◆ Study text
A deciduous (puppy) pet tooth is considered retained as soon as the permanent (adult) tooth erupts. The permanent pet tooth does not need to be fully erupted for the deciduous to be considered retained.
Cause of retained deciduous (puppy) teeth
The most common cause for a deciduous tooth to be persistent is the adult tooth erupted incorrectly. This will result in the deciduous tooth staying in the mouth and the permanent tooth coming in alongside. This is contrary to the classic but mistaken belief that a retained deciduous tooth causes the permanent tooth to erupt in an unnatural position.
This is most common in toy and small breed dogs but can occur in any breed as well as cats. The most common teeth affected are the canines, followed by the incisors, and premolars; and it typically happens on both sides. The oral exam will reveal additional teeth in the arcades, which often appear crowded. In addition, the adult teeth are typically moved into an abnormal position.
Unfortunately, this unnatural position may cause tooth or gum trauma leading to possible infections of teeth or even the nose. Studies have shown these orthodontic problems can occur within 2 weeks after the adult teeth come in. In addition to orthodontic consequences, periodontal problems also occur with retained deciduous teeth. This is due to the adult and puppy tooth being crowded together. The abnormal anatomy results in a weakened periodontal attachment and increased susceptibility to future periodontal (gum) disease. This is even more concerning given the fact that the patients who tend to retain teeth (toy and small breeds) are also more prone to periodontal disease.
Treatment for retained deciduous teeth
There should never be two teeth of the same type in the same place at the same time.
Therefore, any persistent deciduous teeth should be extracted as early as possible. You should examine your pet’s mouth at least once a week or have your veterinarian take a look to ensure the prompt removal of these teeth.
The extraction of deciduous pet teeth can be very difficult due to the considerable length and thin walls of the deciduous tooth. Resorption of the retained deciduous tooth can also compromise the extraction. Dental x-rays can provide information which allows the veterinarian to remove the toothless invasively. In some cases, the root may be completely resorbed, making the extraction simple.

[Stored dataset items]
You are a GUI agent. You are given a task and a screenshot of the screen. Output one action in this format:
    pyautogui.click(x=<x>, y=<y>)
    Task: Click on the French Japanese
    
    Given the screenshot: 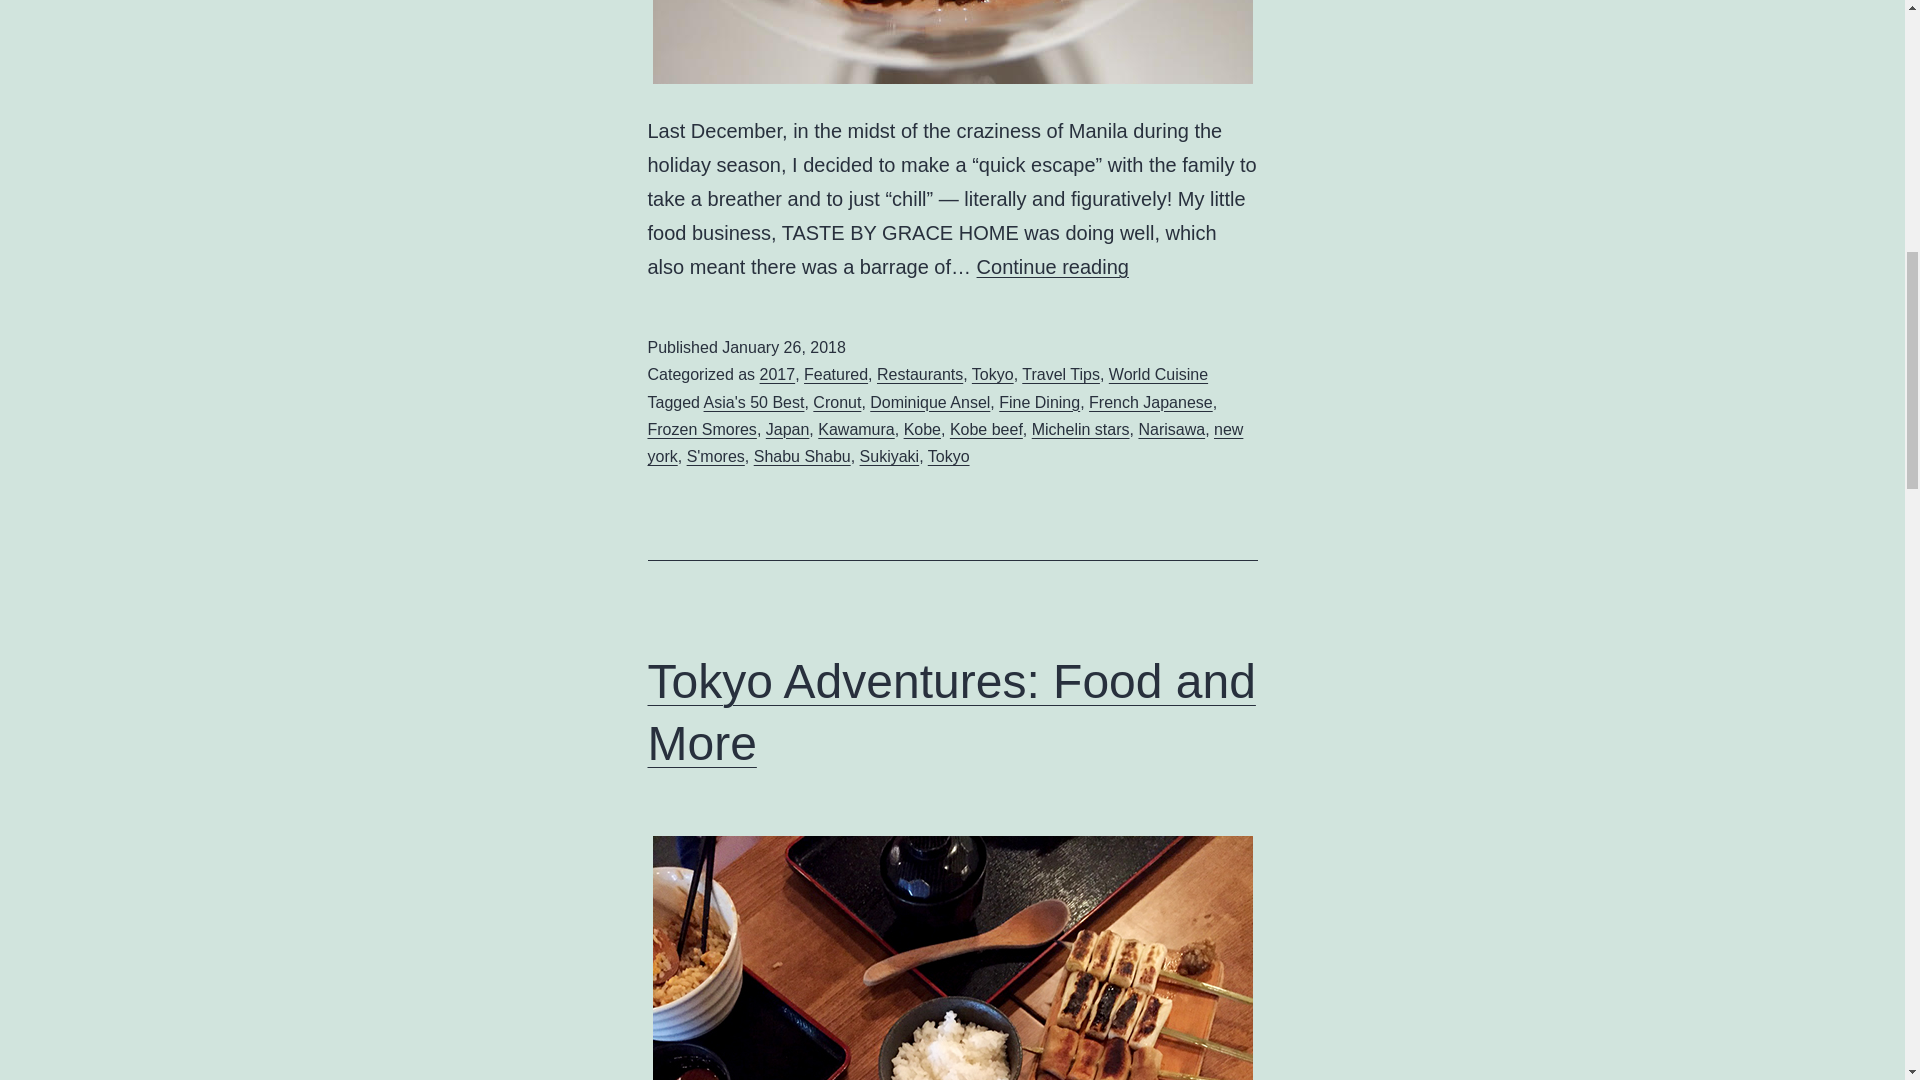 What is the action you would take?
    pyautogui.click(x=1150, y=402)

◆ What this exercise asks
(1) According to the article on retained deciduous teeth, how soon after the adult teeth come in can orthodontic problems occur?
(2) Repeat the part of the article on retained deciduous teeth that opens with the words containing "Treatment for retained" and closes with "the extraction simple.".
(3) Rewrite the paragraph of the article on retained deciduous teeth that begins "This is most common in toy and small breed dogs" as a short bulleted list, keeping its main facts.
The listing is not needed for this work.

◆ Numbered responses
(1) Orthodontic problems can occur within 2 weeks after the adult teeth come in.

(2)
Treatment for retained deciduous teeth
There should never be two teeth of the same type in the same place at the same time.
Therefore, any persistent deciduous teeth should be extracted as early as possible. You should examine your pet’s mouth at least once a week or have your veterinarian take a look to ensure the prompt removal of these teeth.
The extraction of deciduous pet teeth can be very difficult due to the considerable length and thin walls of the deciduous tooth. Resorption of the retained deciduous tooth can also compromise the extraction. Dental x-rays can provide information which allows the veterinarian to remove the toothless invasively. In some cases, the root may be completely resorbed, making the extraction simple.

(3)
- Most common in toy and small breed dogs, but possible in any breed and in cats
- Teeth most often affected: canines, then incisors, then premolars
- Typically occurs on both sides
- An oral exam shows extra teeth in the arcades, often crowded
- Adult teeth are typically moved into an abnormal position